On Friday, me and blog co-author Joel went to record our first episode of the upcoming Follow the Data podcast series with Fredrik Olsson and Magnus Sahlgren from Gavagai. In the podcast series, we will try to interview mainly Swedish but also other companies that we feel are big data or analytics related in an interesting way. Today I have been listening to the first edit and feel relatively happy with it, even though it is quite rough, owing to our lack of experience. I also hate to hear my own recorded voice, especially in English … I am working on one or two blog posts to summarize the highlights of the podcast (which is in English) and the following discussion in Swedish.

Over the course of the week, I’ve also worked in the evenings and on planes to finish an assignment for an academic R course I am helping out with. I decided to experiment a bit with this assignment and to base it on a Kaggle challenge. The students will download data from Kaggle and get instructions that can be regarded as a sort of “prediction contests 101”, discussing the practical details of getting your data into shape, evaluating your models, figuring out which variables are most important and so on. It’s been fun and can serve as a checklist for my self in the future.

Stay tuned for the first episode of Follow the Data podcast!

Mining data streams, the web, and the climate

I recently came across MOA (Massive Online Analysis), an environment for what its developers call massive data mining, or data stream mining. This New Zealand-based project is related to Weka, a Java-based framework for machine learning which I’ve used quite a bit over the years. Data stream mining differs from plain old data mining in that the data is assumed to arrive quickly and continuously, as in a stream, and in an unpredictable order. Therefore the full data set will typically be many times larger than your computer’s memory (which already rules out some commonly used algorithms), and each example can only be briefly examined once, after which it is discarded. Therefore the statistical model has to be updated incrementally, and often must be ready to be applied at any point between training examples.

I also came across a press release describing version 2.0 of KnowledgeMiner for Excel, a data mining software apparently used by customers like Pfizer, NASA and Boeing, and which is based on GMDH (Group Method of Data Handling), a paradigm I hadn’t heard about before.

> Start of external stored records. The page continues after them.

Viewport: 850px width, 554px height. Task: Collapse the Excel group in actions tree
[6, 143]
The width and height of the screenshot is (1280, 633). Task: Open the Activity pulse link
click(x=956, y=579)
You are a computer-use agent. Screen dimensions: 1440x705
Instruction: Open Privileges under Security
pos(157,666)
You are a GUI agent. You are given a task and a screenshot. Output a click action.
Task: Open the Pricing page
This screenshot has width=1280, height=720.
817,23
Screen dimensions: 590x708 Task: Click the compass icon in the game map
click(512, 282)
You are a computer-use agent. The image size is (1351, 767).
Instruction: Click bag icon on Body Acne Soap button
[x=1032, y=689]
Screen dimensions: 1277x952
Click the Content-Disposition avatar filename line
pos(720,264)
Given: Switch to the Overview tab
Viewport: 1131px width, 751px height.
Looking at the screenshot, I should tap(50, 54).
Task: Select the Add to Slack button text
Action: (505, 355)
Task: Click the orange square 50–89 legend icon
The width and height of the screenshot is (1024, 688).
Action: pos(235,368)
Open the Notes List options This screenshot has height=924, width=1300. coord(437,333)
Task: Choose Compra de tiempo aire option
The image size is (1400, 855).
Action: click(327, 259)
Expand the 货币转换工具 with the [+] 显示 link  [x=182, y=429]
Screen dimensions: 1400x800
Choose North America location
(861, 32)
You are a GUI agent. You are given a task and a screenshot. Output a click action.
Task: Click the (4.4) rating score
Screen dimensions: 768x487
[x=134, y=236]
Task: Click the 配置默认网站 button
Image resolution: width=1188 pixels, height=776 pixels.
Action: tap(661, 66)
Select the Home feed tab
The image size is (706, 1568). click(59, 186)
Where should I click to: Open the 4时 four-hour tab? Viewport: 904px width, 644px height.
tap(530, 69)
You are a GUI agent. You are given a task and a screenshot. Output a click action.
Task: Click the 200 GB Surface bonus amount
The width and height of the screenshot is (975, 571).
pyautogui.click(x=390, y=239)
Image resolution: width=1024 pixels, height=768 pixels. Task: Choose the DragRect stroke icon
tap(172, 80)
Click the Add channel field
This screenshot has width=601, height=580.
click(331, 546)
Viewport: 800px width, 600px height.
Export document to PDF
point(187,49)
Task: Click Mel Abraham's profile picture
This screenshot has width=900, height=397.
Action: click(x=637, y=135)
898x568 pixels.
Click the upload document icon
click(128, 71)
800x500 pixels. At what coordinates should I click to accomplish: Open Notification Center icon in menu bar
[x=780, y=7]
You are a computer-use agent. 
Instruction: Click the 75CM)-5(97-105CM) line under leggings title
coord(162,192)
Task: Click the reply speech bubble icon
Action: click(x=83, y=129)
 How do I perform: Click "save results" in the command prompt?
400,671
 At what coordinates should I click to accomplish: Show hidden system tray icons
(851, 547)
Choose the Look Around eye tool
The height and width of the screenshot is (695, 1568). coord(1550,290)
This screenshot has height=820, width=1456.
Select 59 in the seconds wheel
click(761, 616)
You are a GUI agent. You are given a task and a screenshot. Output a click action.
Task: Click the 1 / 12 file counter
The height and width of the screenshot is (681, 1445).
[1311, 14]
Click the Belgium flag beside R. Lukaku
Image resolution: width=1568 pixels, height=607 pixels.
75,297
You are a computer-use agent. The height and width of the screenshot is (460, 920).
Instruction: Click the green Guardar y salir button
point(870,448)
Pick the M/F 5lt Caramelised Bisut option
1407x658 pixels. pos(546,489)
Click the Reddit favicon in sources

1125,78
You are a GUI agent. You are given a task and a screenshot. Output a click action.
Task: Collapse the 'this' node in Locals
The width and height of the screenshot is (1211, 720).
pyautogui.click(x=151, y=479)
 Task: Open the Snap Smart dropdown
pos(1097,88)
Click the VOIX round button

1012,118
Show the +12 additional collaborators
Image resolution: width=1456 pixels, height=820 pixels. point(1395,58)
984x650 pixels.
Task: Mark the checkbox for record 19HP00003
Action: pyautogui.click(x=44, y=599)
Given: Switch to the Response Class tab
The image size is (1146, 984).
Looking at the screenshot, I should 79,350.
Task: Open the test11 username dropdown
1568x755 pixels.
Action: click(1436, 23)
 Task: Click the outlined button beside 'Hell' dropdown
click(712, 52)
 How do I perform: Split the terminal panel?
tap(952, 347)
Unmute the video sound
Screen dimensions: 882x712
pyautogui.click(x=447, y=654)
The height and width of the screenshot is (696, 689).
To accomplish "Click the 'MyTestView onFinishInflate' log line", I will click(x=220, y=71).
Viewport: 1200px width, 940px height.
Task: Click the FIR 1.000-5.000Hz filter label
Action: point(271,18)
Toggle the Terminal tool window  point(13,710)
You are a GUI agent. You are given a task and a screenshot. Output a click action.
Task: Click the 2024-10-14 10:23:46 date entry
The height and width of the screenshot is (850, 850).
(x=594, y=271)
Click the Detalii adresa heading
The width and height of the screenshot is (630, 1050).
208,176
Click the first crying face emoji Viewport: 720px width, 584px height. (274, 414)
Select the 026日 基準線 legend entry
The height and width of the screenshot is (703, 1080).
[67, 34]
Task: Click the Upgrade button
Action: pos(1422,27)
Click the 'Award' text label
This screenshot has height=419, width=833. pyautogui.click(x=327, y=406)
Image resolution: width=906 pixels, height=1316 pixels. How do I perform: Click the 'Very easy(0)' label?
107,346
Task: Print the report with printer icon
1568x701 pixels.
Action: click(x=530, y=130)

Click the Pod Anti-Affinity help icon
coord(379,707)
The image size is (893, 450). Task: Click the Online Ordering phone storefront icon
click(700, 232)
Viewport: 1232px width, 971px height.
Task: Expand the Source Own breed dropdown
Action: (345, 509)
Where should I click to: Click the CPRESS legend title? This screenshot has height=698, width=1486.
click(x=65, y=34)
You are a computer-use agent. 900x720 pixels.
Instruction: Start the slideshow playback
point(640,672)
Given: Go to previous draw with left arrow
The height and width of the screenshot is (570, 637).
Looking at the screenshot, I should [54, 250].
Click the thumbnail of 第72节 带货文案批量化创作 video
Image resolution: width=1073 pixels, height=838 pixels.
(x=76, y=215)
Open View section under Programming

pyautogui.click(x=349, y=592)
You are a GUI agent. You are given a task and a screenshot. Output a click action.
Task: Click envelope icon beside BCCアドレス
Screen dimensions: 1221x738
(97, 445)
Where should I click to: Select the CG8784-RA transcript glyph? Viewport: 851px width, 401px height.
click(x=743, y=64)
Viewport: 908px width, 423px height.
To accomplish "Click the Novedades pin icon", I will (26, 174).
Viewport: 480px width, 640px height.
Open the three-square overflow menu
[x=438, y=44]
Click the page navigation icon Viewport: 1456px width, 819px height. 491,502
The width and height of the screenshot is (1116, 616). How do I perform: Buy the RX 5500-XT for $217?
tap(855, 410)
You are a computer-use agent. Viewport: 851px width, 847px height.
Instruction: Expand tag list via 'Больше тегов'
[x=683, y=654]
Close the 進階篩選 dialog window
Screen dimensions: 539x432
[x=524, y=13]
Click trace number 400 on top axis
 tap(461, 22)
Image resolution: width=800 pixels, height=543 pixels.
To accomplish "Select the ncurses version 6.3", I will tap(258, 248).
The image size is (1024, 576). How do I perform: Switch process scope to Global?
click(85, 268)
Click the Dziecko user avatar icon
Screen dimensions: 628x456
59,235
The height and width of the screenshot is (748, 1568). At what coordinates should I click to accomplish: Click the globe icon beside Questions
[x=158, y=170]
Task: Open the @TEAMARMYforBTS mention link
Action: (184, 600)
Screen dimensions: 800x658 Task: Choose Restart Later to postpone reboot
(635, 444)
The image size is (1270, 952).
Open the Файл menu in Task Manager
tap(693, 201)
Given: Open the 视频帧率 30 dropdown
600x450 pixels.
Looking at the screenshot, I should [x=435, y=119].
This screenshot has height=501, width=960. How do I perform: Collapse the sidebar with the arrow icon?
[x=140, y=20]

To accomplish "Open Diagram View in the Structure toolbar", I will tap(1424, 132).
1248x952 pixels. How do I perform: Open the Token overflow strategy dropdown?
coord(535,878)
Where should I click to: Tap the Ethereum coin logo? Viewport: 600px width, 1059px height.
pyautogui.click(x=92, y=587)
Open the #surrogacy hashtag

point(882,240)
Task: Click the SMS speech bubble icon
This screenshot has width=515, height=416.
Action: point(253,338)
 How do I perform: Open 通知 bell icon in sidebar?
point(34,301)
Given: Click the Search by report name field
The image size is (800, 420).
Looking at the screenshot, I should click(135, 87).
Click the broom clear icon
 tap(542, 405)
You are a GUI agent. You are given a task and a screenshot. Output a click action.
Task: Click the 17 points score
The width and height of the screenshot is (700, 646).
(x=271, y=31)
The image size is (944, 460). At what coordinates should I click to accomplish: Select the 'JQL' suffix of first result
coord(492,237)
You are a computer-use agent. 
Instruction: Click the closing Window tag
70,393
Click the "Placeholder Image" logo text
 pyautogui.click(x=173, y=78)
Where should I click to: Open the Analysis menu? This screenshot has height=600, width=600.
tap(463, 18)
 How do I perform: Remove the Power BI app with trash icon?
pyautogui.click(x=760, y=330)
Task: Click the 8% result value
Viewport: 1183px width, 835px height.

I failed to install KnowledgeMiner for Excel for my Mac due to some obscure install error, but from what I gather, the GMDH framework involves a kind of automatic model selection, making it easier to use for non-experts in data mining. (Of course I haven’t tried it, so it’s hard to evaluate the claim.) The example data set provided with the software package has to do with climate data and modeling, so it should be fun to try as soon as I get it working:

The new KnowledgeMiner is now capable of high-dimensional modeling and prediction of climate and has an included example using air and sea surface temperature data. This is a first for a data-mining software package: to offer anyone the ability to see for themselves that global temperatures are rising steadily, using publicly available data. The biggest surprise is seeing that the changes are greatest and accelerating in the northern latitudes. By using data from the past, KnowledgeMiner (yX) can show predictions for future years. Go to this link to see the climate change data displayed graphically in a slideshow through the year 2020:

There’s also an interesting new toolkit for web mining from BixoLabs. They’ve built what they call an elastic web mining platform in Amazon’s Elastic Compute Cloud (on top of Hadoop, Cascading and a web mining framework called Bixo, for those of you who care). The whole thing is pre-configured and scalable, and from the tutorials on the site, it seems pretty easy to set it up to crawl the web to your heart’s content.